2. Add left/ right padding to the container that above the Grid structure.
March 3, 2021 at 5:45 pm #1681133Milos
I see, I think maybe I don’t quite understand what you mean. I’ve gone ahead and made the right image background image for the container, rather than just an image. But now that image width/height is no longer absolute, and changes aspect ratios as well as the browser window size changes. I’m trying to keep the image the same, so that it does not resize/change aspect as the browser window gets bigger.
For the second step, unless I’m misunderstanding something, adding padding to the outer container would still not make that image an absolute size. I basically want that image to be (for example) 750 x 450px, no matter if the browser window is 1500px wide or 5000px wide. i.e. I can make the padding of that outer container 10% on the left and 10% on the right, but then the rest of the 90% will still make that image a lot bigger than 750px wide on a large resolution monitor.
March 3, 2021 at 9:02 pm #1681246Elvin
StaffCustomer SupportHi there,
I think the issue here is the image rather than the text alignments.
I suggested using image blocks set to align wide rather than adding it as a background image and playing around with the min-height or paddings.
Align widge for image also address the issues regarding viewport sizes. As it won’t matter if the viewport is 1500px or 5000px since the image block will always occupy the whole container width.
Now if what you actually to keep is the absolute size of the image AND center align the text to it, you must also assign an absolute width to the text element’s container and match their alignment to their parent containers so they center align the same way.
Example: If your image block has fixed pixel width of 750px aligned to the right, wrap the texts above it by placing it on a container block.
You then add
fixed-widthclass to the wrapper container of the text. You then set its fixed width with the same value as the image’s width..fixed-width{ width: 750px; }You then align it to the right the same way you did with the image. Now that they have the same width and alignment relative to their container, their center should be the same so the text-align center for the group o text should align with the center of the image below it.
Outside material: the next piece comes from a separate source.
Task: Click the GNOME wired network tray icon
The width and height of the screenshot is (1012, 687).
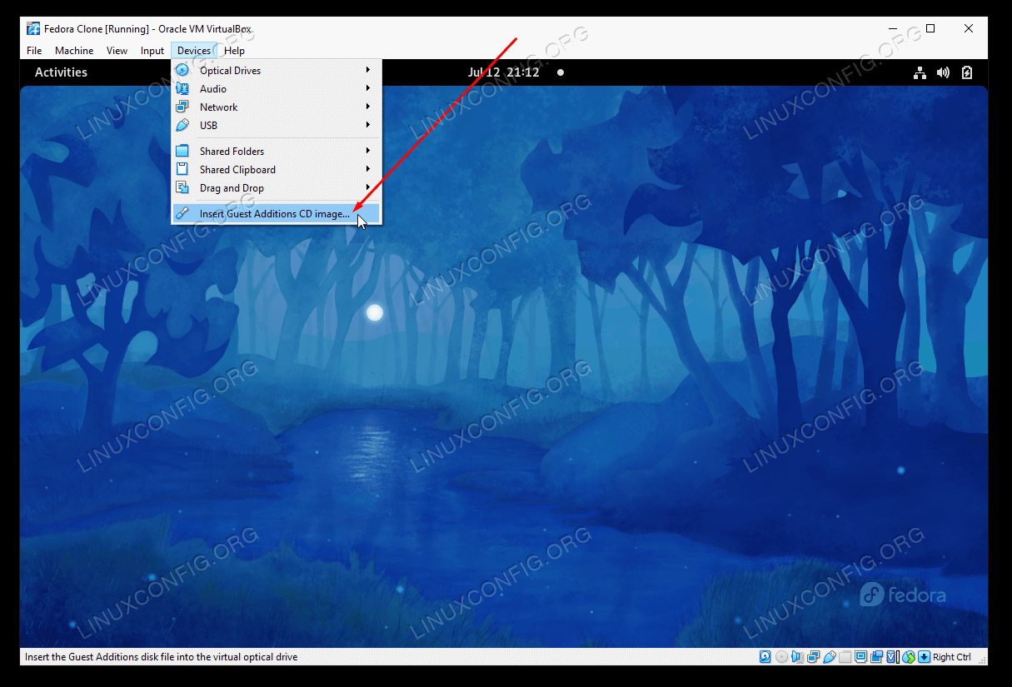Action: (x=920, y=72)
March 4, 2021 at 4:09 pm #1682582Milos
Thanks, I’m trying to do the second option you mentioned.
I have made it a fixed width. That seems to make it 750px no matter what size the browser window is. Meaning if it’s smaller than 750px, it will go underneath the photo next to it. Secondly, align does not seem to work at all with this method either, it seems to just be ignoring the container alignment for me.
The first row one is when I use the fixed-width class. Below it in the second row where I don’t. The second row seems closer to what I’m looking for, as it is keeping the width characteristic (even when I make the browser window smaller than 1500px) but it is also not aligning to the center no matter what I try.
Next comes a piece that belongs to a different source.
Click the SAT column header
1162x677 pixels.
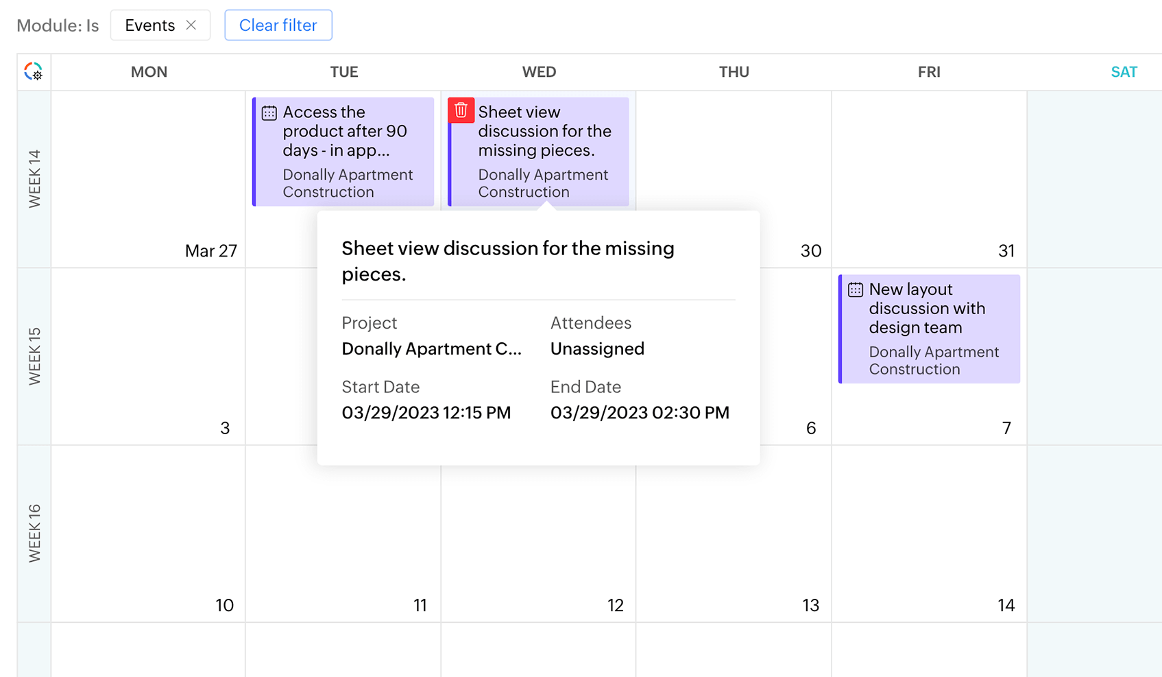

March 5, 2021 at 9:26 am #1683527Tom
Lead DeveloperLead DeveloperWithout making the images fill their container, this is going to be very tough to accomplish with static images, unfortunately.
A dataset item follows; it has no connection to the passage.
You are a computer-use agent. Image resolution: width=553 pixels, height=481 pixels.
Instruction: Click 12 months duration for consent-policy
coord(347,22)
What I would do to make this all centered and responsive is:
1. Remove the
fixed-widthand alignfull classes.
2. Give the images a class:full-width-image
3. Add this CSS:.full-width-image { width: 100%; }This should result in this: https://www.screencast.com/t/3fQDWqHo8mA
Everything nice and centered.
Now if you don’t want the image up against the container, you could play with giving the outer container of the text and image (the main container) a contained width. This will affect the text as well, but that’s the only way you’re going to get things uniform in a simple/responsive way.
March 5, 2021 at 2:05 pm #1683823Milos
Hi Tom, thanks for the help. I actually think I figured it out. I set container to full width, inner container to contained width (1440 or 1500px) and unless there’s something I’ve missed or a problem I’ve created that I don’t know about yet) it seems to work exactly how I wanted it.